Первым делом Гордон отложил в сторону деньги, взятые с яхты, которые им могут пригодиться при возвращении на родину. Моко нагрузил лодку съестными припасами в достаточном количестве для пропитания семнадцати пассажиров не только на предполагаемые три недели, но также на тот случай, если благодаря какому-нибудь приключению на море они должны будут высадиться на один из архипелагов, прежде чем достигнут Пунта-Аренас, Порта-Галант или порта Тамара.
Потом, то, что оставалось от боевых запасов, было разложено в ящики шлюпки, так же как ружья и револьверы Френ-дена. Донифан просил взять две маленькие пушки.
Бриан просил также, чтобы взяли всю одежду, большую часть книг из библиотеки, посуду, а также одну из печей кладовой, наконец, необходимые для плавания инструменты, морские часы, компасы, лаги, фонари, включая и каучуковую лодку. Уилкокс выбрал те сети, которыми дорогой можно было пользоваться.
Пресную воду из Зеландской реки Гордон разлил в двенадцать маленьких бочонков, которые были расставлены на дне лодки.
К 3 февраля погрузка была окончена. Оставалось только назначить день отъезда, если Донифан будет чувствовать себя в состоянии перенести путешествие.
Его рана совсем зарубцевалась, аппетит вернулся, и ему надо было остерегаться только много есть. Теперь, опершись на руки Бриана или Кэт, он прогуливался каждый день в течение нескольких часов.
— Едем, едем! — говорил он. — Я хочу уехать как можно скорее! Море меня окончательно вылечит.
Отъезд был назначен на 5 февраля.
Накануне Гордон выпустил на свободу домашних животных: гуанако, вигоней, дроф и птиц, которые не выказали признательности за оказанные им заботы.
— Неблагодарные! — воскликнул Гарнетт. — После такого внимания, какое мы им оказывали!
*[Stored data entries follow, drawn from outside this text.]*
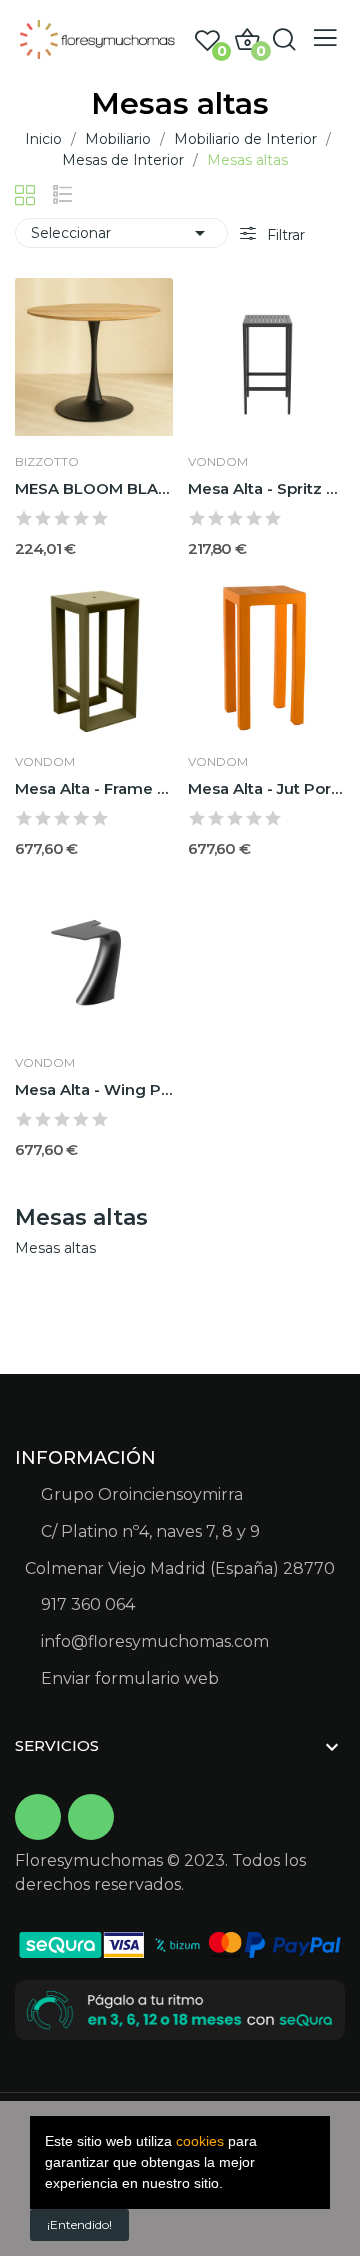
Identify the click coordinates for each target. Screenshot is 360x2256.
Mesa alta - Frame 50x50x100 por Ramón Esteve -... (94, 788)
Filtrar (284, 235)
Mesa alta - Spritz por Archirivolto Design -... (267, 488)
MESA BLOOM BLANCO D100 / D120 (94, 488)
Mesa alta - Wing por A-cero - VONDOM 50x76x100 (94, 1089)
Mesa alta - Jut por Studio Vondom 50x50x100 (267, 788)
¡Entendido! (79, 2224)
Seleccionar (121, 233)
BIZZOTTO (47, 462)
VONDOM (218, 462)
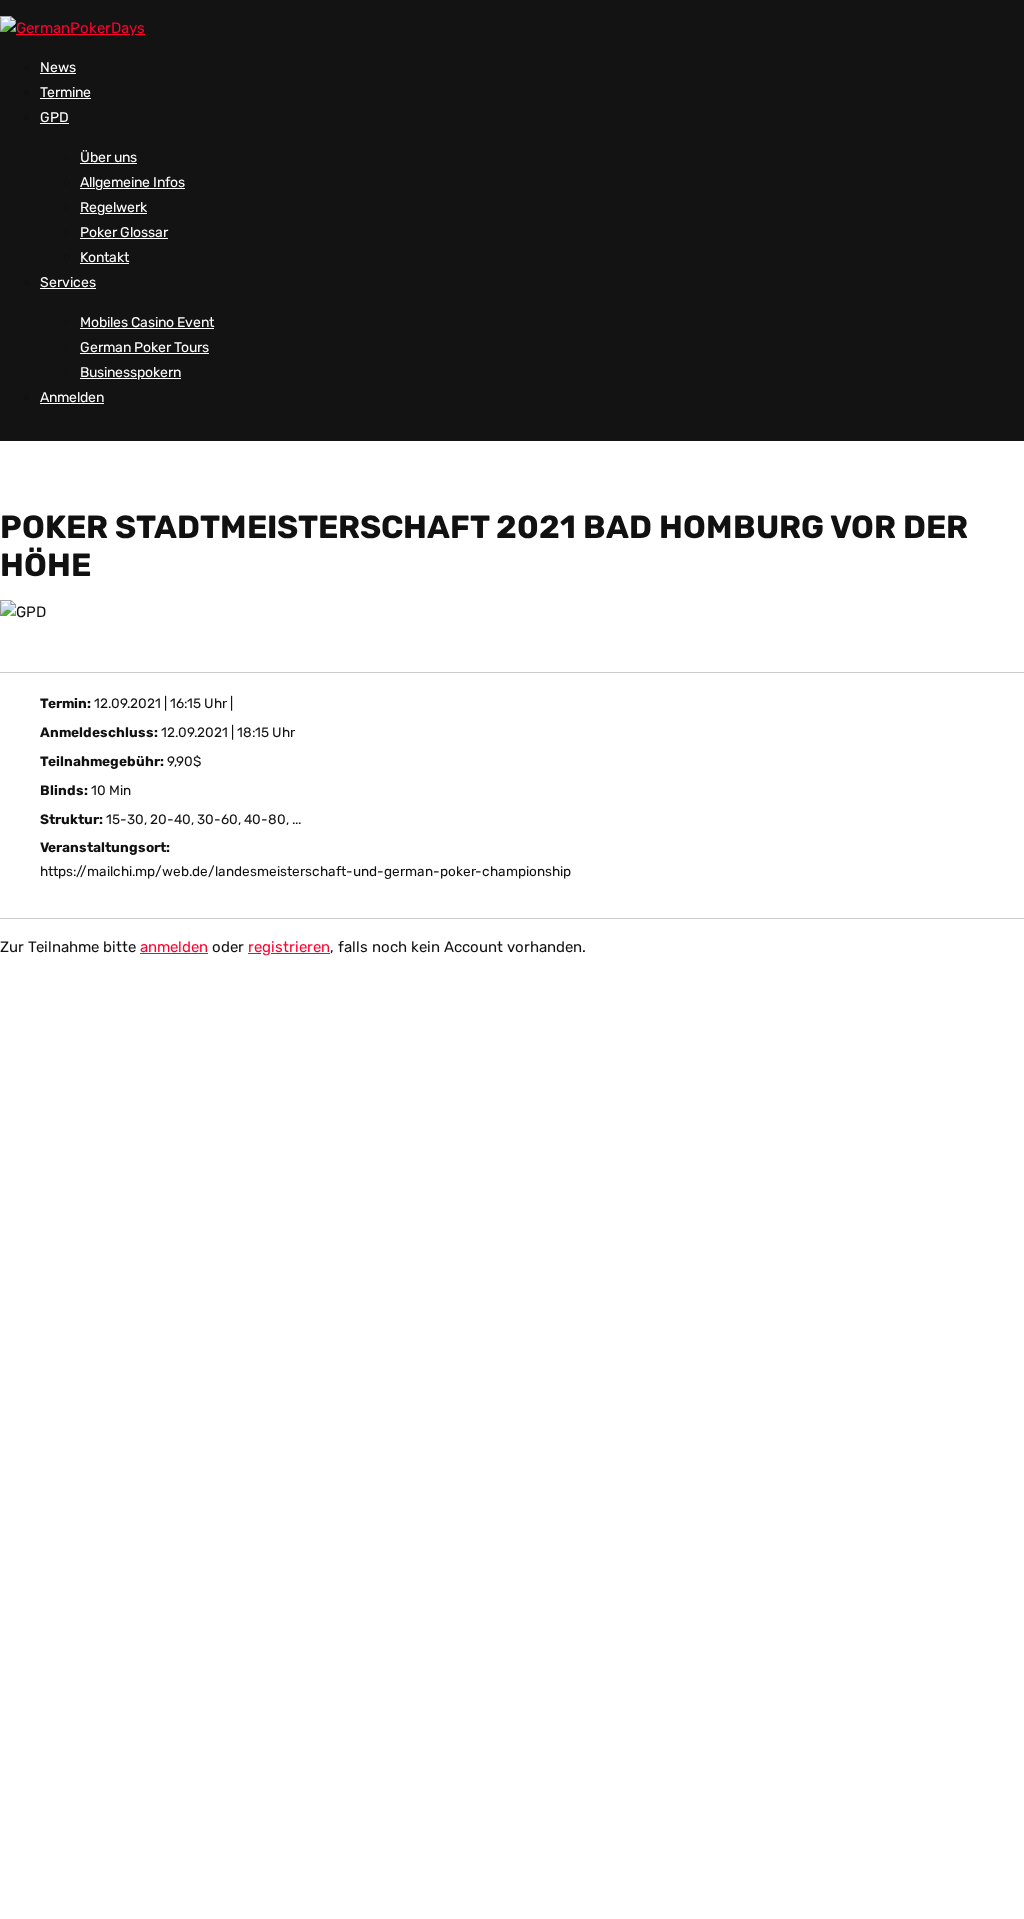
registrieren (289, 947)
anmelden (174, 947)
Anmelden (72, 397)
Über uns (108, 157)
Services (68, 282)
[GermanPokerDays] (72, 28)
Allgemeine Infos (132, 182)
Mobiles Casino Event (147, 322)
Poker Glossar (124, 232)
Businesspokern (130, 372)
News (58, 67)
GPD (54, 117)
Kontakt (104, 257)
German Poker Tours (144, 347)
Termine (65, 92)
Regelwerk (113, 207)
— Вот каков мир! — заметил Сервис таким смешным тоном, что это философское рассуждение было принято общим смехом.
На следующий день юные пассажиры отчалили в шлюпке, которая тянула за собой на буксире ялик.
Но прежде чем отдать канат, Бриан и его товарищи захотели собраться у могилы Франсуа Бодуэна и Форбса. С благоговением они туда отправились, и молитва была последним воспоминанием об этих несчастных.
Донифан поместился на корме лодки около Ивенса, управлявшего рулем, на носу Бриан и Моко стояли у парусов, хотя при спуске по Зеландской реке надо было больше рассчитывать на течение, чем на ветер.
Остальные вместе с Фанном разместились, как хотели, на передней части палубы.
Канат был отдан и весла ударили по воде.
Троекратное «ура» приветствовало гостеприимное жилище, которое в течение стольких месяцев явилось надежным убежищем для юных поселенцев и не без волнения, кроме Гордона, опечаленного тем, что приходилось покидать свой остров, они смотрели, как исчезали последние деревья на берегу холма Окленда.